When I told our attorney that executing search warrants as a home invasion should not be legal, he told me that if I were the wife of a cop, all I would want is for him to come home safe each night. Since then, my response has been that if I were the wife of a cop, I would not want him to put his safety above those he has sworn to serve and protect.

Which brings us to this article by Radley Balko.
The "war on cops" talk heats up every time that one or more high-profile police killings hit the news. But there's just no evidence that it's true. 
I've pointed out a number of times that the job of police officer has been getting progressively safer for a generation. Last year was the safest year for cops since the early 1960s. And it isn't just because the police are carrying bigger guns or have better armor. Assaults on police officers have been dropping over the same period. Which means that not only are fewer cops getting killed on the job, people in general are less inclined to try to hurt them. Yes, working as a police officer is still more dangerous than, say, working as a journalist.
The truth is that farmers, miners, and fishermen are more likely to die in the line of work than law enforcement officers.
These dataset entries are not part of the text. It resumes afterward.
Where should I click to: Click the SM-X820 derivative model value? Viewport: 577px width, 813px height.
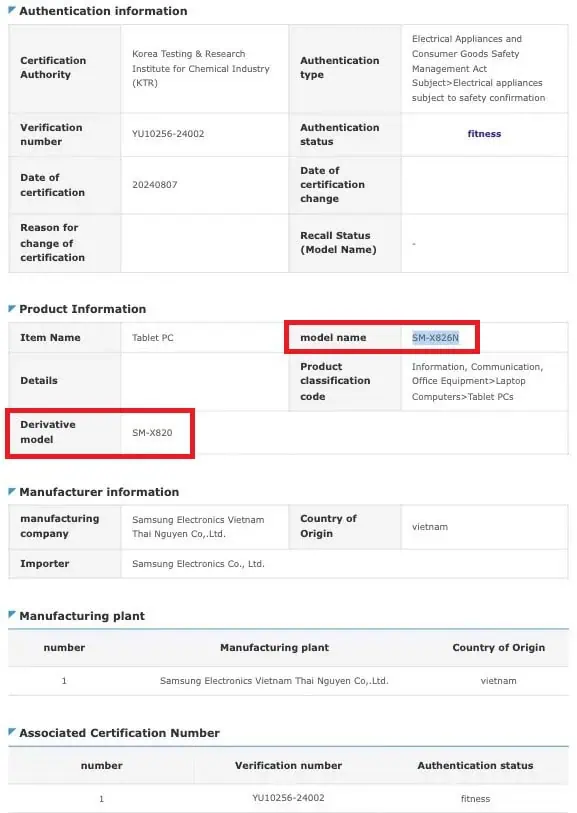(152, 433)
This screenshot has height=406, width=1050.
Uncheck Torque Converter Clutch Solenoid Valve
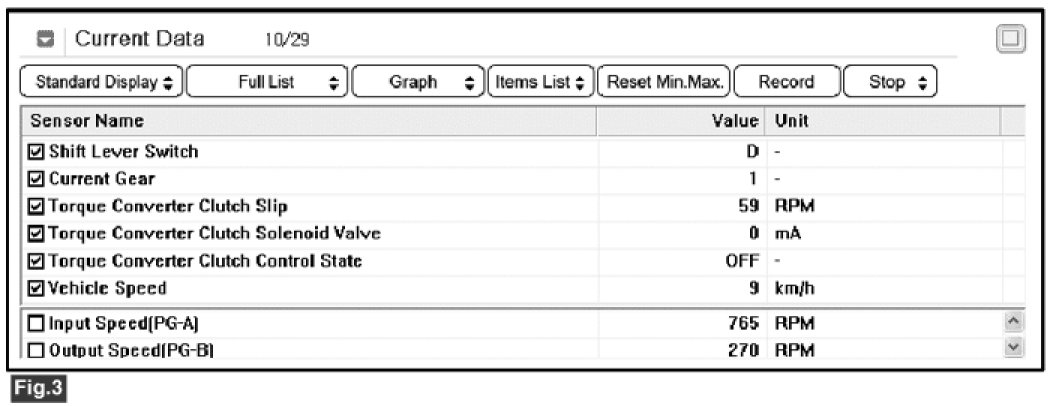37,234
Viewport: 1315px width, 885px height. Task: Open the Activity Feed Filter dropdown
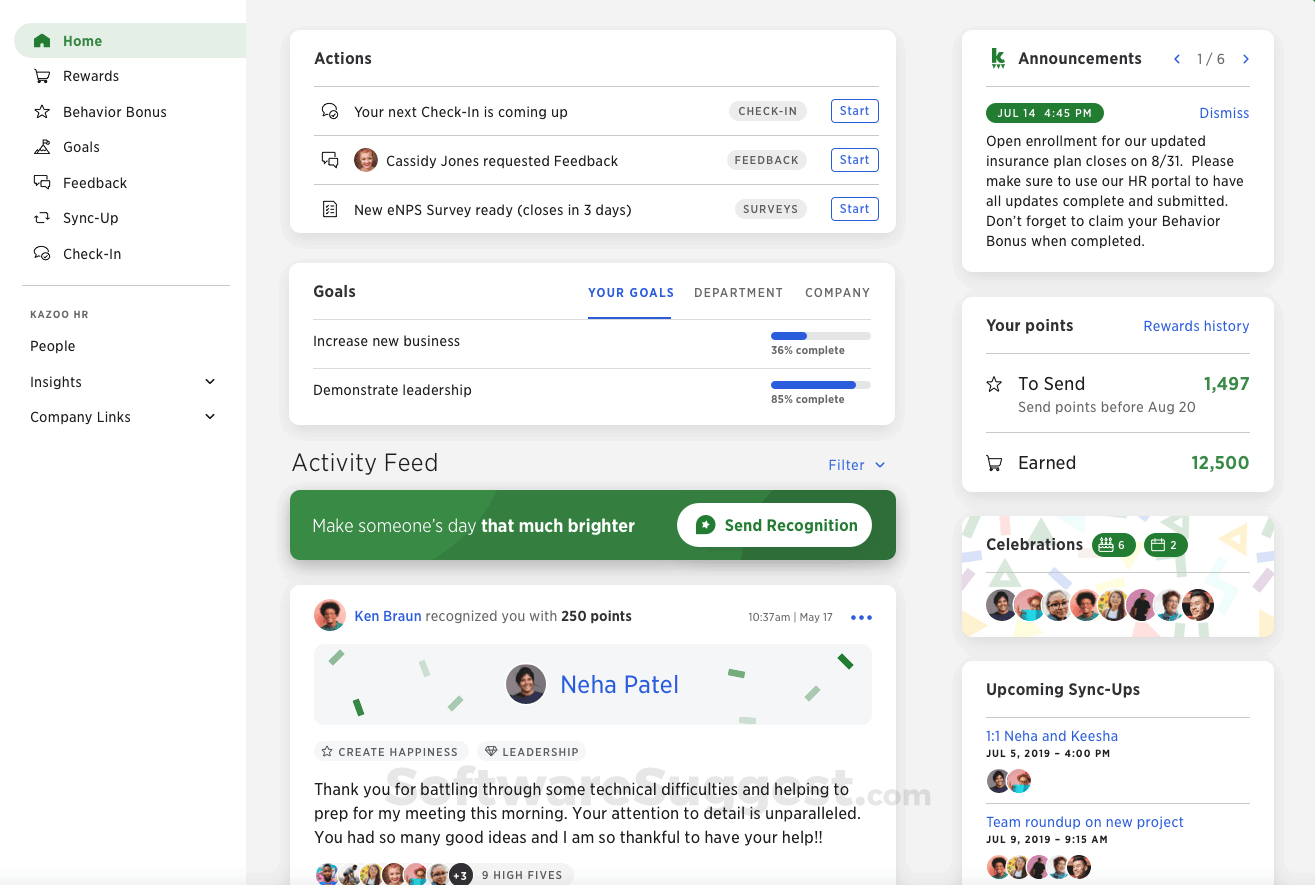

Balko says the false belief that cops constantly risk their lives in their work leads to poor policy and poor budget decisions.
For example, one effect of false perceptions about the dangers of policing that I've noted before is that they can sway public debate on issues like police budgets, police use of force, police militarization and what sort of accountability cops should face when they're accused of violating someone's civil rights. Exaggerating the threat that cops face can make policymakers and public officials more reluctant to hold bad cops accountable or more willing to outfit police departments with weapons and equipment better suited for warfare.
I interviewed lots of police officers, police administrators, criminologists and others connected to the field of law enforcement. There was a consensus among these people that constantly telling cops how dangerous their jobs are is affecting their mindset. It reinforces the soldier mentality already relentlessly drummed into cops' heads by politicians' habit of declaring "war" on things.
Read the whole thing. The next time law enforcement talks about how dangerous their job is, you'll know better.

1 comment:

Snow Lover said...

Marie, once again you are right on the spot. Nay sayers: Just spend an evening watching the "Cop" shows that have become so popular. Watch how drunk drivers, and people who have run for one reason or another are treated when they are caught/arrested. Many other situations show unneccessary brutal force in a scene that doesn't call for it. Women and old people are not exempt from this behavior inflicted by the officers. In many situations, however, there is reason for the officer to take every precaution and to use every tool and brute strength they have, but the rest seem like "practice". Of course the officer's jobs are dangerous. So is mine! I travel, constantly being exposed to strangers when I am by myself. Dogs, angry people, drunk and texting is all part of my job however - and I take every precaution. But that doesn't mean that I should mace every dog that approaches me, or draw my legally carried handgun whenever anyone answers the door. The actions of the police when they came to your house is just an awful example of what is happening daily across this country...for a variety of reasons. Are we so ignorant that we believe control freaks and dangerous mentally ill people never wear a badge? Do we really believe that having a calm approach is part of an officers training and refresher courses? Is all the screaming really necessary, or could it possibly escalate an otherwise controllable situation?